La inesperada y triste partida de uno de nuestros mejores amigos y excelente Runner, nos entrega muchos mensajes a cada uno de los corredores que constituyen este grupo que en estas circunstancias ha conformado una verdadera familia, mensajes a los que no somos indiferentes, pues nuestro corazón los ha leído bajo un estímulo inusualmente fuerte y controversial.
El primero de ellos es la reiteración de un llamado a la vida, la vida centrada en la simplicidad del ser, donde los seres humanos como nosotros que vivimos bajo presión y códigos del ruido y la prisa en nuestro quehacer diario, debemos procurar a través de nuestra afición, generar espacios de encuentro, afectos, ocio y silencio. Todos ellos inherentes al correr.
Observamos la solidaridad y leal amistad, tantas veces destacadas como virtud de Runner, que emana espontáneamente de hacer una actividad competitiva con nosotros mismos en primera instancia, y que irremediablemente por nuestra naturaleza también con quien corre a nuestro lado, pero así como aparece, de la misma manera desaparece al llegar a la meta. Pudimos esta vez verla de manera muy manifiesta, habla así de la nobleza del corredor, amigo y leal compañero en momentos de enorme pena y tristeza, acompañando a su familia en un duelo tan difícil de sobrellevar.

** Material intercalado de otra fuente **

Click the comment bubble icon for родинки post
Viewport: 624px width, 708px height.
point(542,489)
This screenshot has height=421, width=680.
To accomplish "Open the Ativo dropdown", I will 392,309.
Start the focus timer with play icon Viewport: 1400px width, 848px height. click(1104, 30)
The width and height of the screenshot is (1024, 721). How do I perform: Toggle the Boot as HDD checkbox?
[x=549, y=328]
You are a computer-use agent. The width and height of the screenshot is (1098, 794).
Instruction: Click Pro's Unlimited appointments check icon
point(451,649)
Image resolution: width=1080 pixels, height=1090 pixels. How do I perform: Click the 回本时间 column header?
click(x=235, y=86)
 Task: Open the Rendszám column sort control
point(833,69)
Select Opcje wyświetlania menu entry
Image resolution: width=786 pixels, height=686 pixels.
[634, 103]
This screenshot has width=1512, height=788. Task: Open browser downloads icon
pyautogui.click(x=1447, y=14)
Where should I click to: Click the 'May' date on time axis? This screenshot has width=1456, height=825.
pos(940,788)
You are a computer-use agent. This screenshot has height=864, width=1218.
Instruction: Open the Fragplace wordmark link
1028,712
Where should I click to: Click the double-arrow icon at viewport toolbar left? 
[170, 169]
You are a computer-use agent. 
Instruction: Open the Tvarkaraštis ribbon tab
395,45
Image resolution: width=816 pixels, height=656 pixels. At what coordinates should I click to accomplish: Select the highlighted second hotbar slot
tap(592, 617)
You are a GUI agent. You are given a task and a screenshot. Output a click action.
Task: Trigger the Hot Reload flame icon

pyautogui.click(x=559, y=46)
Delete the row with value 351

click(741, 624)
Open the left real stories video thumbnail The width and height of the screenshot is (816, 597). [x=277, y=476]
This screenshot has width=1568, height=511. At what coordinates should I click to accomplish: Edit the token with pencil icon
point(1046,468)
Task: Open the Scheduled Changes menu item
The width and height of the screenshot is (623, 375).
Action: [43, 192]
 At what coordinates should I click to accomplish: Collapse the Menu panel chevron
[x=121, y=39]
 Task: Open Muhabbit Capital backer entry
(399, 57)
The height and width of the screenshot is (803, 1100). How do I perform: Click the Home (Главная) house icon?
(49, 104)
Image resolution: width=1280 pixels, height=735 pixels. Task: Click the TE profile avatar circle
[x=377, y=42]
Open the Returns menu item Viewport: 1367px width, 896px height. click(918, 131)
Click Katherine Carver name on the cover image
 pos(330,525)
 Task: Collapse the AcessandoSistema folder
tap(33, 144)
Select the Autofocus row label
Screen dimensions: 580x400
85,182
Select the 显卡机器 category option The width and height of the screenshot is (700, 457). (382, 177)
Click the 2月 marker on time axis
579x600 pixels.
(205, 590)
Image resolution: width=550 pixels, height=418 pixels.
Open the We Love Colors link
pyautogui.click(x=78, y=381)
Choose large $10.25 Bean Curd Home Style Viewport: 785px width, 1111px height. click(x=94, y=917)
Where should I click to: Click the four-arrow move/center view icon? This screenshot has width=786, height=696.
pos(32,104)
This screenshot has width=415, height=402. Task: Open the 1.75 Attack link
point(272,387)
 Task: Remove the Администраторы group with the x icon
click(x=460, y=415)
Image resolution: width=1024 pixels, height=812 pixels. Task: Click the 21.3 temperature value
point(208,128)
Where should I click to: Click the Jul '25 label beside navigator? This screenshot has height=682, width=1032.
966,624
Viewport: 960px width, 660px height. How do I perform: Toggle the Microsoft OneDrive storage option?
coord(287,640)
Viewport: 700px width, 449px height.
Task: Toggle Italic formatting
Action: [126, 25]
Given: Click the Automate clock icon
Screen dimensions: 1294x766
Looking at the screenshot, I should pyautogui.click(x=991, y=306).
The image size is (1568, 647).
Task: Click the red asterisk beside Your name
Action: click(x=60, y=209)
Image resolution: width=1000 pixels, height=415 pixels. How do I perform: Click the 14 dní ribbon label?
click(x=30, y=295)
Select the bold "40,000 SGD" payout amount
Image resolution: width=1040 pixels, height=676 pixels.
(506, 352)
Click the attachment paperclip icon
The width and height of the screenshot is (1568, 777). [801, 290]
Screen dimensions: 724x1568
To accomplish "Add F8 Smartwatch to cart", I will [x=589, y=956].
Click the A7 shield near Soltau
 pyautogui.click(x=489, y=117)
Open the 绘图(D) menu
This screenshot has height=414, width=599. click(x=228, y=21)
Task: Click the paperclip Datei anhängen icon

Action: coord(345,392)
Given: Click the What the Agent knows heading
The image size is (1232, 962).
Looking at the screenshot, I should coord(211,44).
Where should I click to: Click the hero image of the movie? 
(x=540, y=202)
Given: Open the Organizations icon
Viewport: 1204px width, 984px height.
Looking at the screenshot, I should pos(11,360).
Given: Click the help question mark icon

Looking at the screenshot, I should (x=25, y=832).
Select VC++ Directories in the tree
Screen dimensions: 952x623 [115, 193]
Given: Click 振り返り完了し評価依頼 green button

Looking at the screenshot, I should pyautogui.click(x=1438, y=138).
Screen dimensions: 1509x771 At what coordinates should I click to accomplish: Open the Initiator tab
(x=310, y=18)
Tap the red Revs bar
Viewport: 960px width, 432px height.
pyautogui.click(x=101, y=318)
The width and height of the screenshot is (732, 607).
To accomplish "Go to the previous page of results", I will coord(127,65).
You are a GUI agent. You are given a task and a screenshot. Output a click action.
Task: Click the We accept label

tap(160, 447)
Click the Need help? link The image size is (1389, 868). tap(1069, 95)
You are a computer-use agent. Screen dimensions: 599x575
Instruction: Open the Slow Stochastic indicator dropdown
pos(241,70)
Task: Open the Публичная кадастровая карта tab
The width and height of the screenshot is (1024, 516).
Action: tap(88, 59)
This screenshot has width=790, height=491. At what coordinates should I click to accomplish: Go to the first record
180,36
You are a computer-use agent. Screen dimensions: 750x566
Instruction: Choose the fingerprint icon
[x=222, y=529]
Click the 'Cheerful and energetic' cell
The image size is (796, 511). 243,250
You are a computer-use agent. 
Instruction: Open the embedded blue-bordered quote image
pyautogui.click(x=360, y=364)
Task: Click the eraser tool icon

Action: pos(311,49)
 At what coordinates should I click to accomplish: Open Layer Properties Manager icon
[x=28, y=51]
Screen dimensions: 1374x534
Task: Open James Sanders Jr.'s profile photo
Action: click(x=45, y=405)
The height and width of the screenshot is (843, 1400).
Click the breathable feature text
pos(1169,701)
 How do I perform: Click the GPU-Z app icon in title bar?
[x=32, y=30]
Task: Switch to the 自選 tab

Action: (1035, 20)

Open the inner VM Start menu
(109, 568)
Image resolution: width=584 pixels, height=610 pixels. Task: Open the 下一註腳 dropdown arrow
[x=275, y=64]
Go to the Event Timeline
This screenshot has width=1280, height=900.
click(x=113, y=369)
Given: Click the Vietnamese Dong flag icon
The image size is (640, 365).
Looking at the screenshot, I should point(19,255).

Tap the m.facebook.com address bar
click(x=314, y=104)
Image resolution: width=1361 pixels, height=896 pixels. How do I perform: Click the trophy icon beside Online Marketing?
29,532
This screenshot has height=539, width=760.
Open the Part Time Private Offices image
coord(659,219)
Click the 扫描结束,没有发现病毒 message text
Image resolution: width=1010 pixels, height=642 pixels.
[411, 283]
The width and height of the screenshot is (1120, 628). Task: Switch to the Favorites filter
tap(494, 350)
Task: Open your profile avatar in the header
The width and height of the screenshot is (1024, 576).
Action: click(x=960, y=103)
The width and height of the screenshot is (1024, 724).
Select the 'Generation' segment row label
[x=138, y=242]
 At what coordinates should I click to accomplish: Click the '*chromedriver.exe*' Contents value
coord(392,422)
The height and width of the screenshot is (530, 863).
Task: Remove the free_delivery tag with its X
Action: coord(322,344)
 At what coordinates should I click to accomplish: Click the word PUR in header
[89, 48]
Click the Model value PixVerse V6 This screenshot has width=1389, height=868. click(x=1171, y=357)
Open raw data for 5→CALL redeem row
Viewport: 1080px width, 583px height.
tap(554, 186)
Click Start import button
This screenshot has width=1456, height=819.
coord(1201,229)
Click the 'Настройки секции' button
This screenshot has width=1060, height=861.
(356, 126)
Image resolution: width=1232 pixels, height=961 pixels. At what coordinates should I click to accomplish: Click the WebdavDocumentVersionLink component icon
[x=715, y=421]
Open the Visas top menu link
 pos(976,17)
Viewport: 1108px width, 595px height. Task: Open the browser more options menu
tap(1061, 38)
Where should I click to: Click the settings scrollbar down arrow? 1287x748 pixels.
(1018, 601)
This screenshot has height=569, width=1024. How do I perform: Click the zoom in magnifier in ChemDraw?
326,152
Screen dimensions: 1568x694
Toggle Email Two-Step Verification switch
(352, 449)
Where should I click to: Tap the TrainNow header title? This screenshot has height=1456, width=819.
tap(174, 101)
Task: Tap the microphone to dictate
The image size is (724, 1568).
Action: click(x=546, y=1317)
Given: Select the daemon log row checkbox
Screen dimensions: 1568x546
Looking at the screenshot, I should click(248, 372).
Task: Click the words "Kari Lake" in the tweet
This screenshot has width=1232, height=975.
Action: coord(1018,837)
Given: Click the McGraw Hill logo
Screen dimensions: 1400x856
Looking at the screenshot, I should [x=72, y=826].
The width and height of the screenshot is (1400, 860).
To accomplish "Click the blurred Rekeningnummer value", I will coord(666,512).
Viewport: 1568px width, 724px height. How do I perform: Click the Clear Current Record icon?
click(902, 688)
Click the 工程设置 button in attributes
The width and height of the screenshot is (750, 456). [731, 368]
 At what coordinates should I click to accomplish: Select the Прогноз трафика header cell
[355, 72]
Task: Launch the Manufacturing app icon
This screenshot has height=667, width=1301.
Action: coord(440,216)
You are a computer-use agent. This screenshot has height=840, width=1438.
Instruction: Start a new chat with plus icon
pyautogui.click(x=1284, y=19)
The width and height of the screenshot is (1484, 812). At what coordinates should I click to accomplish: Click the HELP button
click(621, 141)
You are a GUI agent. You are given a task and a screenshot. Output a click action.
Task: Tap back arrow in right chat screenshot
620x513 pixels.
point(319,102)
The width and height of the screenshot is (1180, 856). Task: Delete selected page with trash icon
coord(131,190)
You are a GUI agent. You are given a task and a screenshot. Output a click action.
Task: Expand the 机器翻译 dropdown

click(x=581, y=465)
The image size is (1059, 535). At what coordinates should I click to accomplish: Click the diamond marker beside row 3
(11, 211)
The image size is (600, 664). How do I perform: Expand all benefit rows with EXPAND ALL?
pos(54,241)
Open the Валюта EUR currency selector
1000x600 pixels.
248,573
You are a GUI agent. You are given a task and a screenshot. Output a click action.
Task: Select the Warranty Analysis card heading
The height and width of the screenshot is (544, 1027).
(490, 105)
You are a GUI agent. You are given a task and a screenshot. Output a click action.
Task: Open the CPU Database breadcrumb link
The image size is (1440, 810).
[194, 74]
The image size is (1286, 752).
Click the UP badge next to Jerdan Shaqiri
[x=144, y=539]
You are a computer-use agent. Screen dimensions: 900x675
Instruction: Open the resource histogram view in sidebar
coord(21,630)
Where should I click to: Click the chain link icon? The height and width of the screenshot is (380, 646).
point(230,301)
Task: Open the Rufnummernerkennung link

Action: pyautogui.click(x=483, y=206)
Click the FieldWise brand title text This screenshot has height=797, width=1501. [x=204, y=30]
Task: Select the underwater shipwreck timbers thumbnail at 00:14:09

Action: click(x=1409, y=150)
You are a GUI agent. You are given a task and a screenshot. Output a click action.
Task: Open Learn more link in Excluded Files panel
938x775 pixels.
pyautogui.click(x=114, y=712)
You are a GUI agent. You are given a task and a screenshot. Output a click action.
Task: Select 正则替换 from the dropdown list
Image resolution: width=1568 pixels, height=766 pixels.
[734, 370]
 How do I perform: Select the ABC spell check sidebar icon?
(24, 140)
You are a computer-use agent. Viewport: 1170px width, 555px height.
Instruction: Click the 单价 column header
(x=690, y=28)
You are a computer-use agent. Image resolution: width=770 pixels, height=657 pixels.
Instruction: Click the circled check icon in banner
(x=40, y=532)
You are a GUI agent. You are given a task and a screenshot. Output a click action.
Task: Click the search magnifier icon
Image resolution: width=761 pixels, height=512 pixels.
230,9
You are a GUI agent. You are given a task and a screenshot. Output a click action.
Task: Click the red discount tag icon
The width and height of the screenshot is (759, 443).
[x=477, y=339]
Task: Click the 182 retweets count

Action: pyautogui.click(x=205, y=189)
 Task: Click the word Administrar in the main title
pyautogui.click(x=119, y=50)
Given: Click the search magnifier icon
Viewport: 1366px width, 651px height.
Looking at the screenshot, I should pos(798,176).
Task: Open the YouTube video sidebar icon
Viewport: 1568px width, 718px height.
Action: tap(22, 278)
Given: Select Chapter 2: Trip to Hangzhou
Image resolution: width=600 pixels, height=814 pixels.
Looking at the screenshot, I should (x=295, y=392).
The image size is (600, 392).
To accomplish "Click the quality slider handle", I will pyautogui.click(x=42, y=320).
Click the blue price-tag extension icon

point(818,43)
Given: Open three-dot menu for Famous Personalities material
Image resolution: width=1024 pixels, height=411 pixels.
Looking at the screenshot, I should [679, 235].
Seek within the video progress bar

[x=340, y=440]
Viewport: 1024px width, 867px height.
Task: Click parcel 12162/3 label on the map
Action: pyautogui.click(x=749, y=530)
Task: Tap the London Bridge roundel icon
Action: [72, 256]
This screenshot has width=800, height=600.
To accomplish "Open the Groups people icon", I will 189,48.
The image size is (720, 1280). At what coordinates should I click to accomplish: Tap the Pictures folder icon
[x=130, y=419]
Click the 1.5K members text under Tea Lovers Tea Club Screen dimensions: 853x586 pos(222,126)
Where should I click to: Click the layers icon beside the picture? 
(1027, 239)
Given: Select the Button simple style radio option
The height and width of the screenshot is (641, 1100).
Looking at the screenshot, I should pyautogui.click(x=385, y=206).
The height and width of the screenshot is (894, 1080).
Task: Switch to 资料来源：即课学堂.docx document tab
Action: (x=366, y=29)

Correr solo por el amor a hacerlo, hace que nos demos cuenta que la felicidad no tiene nada que ver con el dinero, ni la imagen, sino con la experiencia de participar, colaborar, emprender. Que el contacto con otros corredores sea con propósitos que van más allá de un simple interés personal. Correr nos ayuda a entender el trabajo como una fuente de aprendizaje y realización más allá que una mera forma de ganar dinero. A identificar la riqueza, más allá de las posesiones, con la plenitud y oportunidad de vivir intensamente. A identificar el florecimiento de nosotros como personas en nuestra capacidad de pensar, hacer, crear, desafiar con esa respetuosa insolencia los retos de correr un Ironman, de alcanzar la cumbre de una montaña sobre seis mil metros o de simplemente asumir una maratón al límite.
En definitiva, este golpe tan frío, duro y gris, nos entrega mensajes individuales y familiares, en múltiples planos que debemos saberlos leer con la prudencia y la sabiduría que nos dan muchas maratones. Saber que los hombres somos custodios, y de un protagonismo activo como garantes y agentes evolutivos de la naturaleza, saber que la felicidad está presente en la vida de todos nosotros, que es una disposición de la mente y no una condición de las circunstancias. Saber que somos únicos y nuestro cariño y afecto siempre es necesario para nuestros hijos, que cuando nos vamos antes y de este modo, les dejamos un vacío enorme, desolado, de impacto trascendente y de por vida. Por último a pesar del desconcierto y el dolor, nos enseña a respetar con infinita compasión, una decisión para muchos absurda y sin sentido. Nos hace recordar a quienes amamos la vida y creemos que es la más maravillosa aventura y oportunidad de crecer, que en el contexto del libre albedrío, inherente al Ser solo en esta dimensión, todo depende de nosotros mismos, ganar o perder, claudicar o perseverar, que está en nuestras manos, manejar los talentos con lo que llegamos, con logros que los acrecentan y retribuyen así a esa pequeña luz de virtudes y amor infinitos del soplo divino que somos y guardamos en nuestro interior.
Recordaremos a Roberto en su esencia amable y cordial, que se ganó el cariño y afecto de quienes corrieron con él, pues fue natural y fácil quererlo, por la magia de correr juntos, por haber generado espacios de encuentro, afecto, ocio y silencio; quizás fueron insuficientes, pero de enorme trascendencia para quienes alguna vez partieron y llegaron junto a él.